When Dr Rupa Huq, Labour MP for Ealing Central and Acton, asked if there was “a conflict” between the Labour mayor’s office and Conservative central government, Ms Peace said: “I hope, particularly in the aftermath of Covid-19, [the mayor and I] will be able to go into central government and say look, whatever the politics of this, this a fabulous opportunity which we shouldn’t miss.
“You, central government, are pouring a billion quid into building a station, you do not want to miss the opportunity of creating this new district of London.”

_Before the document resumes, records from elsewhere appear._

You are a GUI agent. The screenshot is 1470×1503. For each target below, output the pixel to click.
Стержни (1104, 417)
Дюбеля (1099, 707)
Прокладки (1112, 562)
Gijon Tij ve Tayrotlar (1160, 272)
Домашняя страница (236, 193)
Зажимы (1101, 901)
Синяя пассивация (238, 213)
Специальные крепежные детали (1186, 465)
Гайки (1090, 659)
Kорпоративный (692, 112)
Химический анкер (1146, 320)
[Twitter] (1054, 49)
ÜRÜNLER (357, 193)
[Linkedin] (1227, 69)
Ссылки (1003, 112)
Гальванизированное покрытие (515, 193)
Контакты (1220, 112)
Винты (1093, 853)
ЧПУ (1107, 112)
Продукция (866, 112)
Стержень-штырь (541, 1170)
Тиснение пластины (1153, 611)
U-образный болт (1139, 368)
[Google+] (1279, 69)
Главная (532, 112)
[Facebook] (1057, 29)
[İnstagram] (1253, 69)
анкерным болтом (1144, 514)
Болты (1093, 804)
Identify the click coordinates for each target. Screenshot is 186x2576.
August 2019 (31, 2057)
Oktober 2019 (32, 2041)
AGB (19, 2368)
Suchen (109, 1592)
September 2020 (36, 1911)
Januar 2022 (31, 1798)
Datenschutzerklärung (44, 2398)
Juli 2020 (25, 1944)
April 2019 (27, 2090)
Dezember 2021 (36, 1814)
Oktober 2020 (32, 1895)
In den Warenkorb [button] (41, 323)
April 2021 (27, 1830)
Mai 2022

Cllr Shama Tatler, lead member for regeneration at Brent Council, who was also at the meeting, said: “We’re anticipating the homes and jobs coming forward.
“The OPDC’s [development] location of where it is in Brent, it sits right by some of our most deprived wards, particularly Stonebridge and Harlesden, where we have an average wage of £18,000 a year.
“A third of our residents in those areas are not working, educational attainment is quite low and connectivity is quite poor in parts of those wards, so we need to look at how we can realise the vision of OPDC connecting some of our most needy wards.”
She hoped that Harlesden would benefit from “an enhanced” Willesden Junction Station and added that she wanted to see “industrial capacity increase with intensification of Park Royal”.
Philip Graham, executive director of good growth at the GLA, said: “Being resilient will be a hugely important part of this.”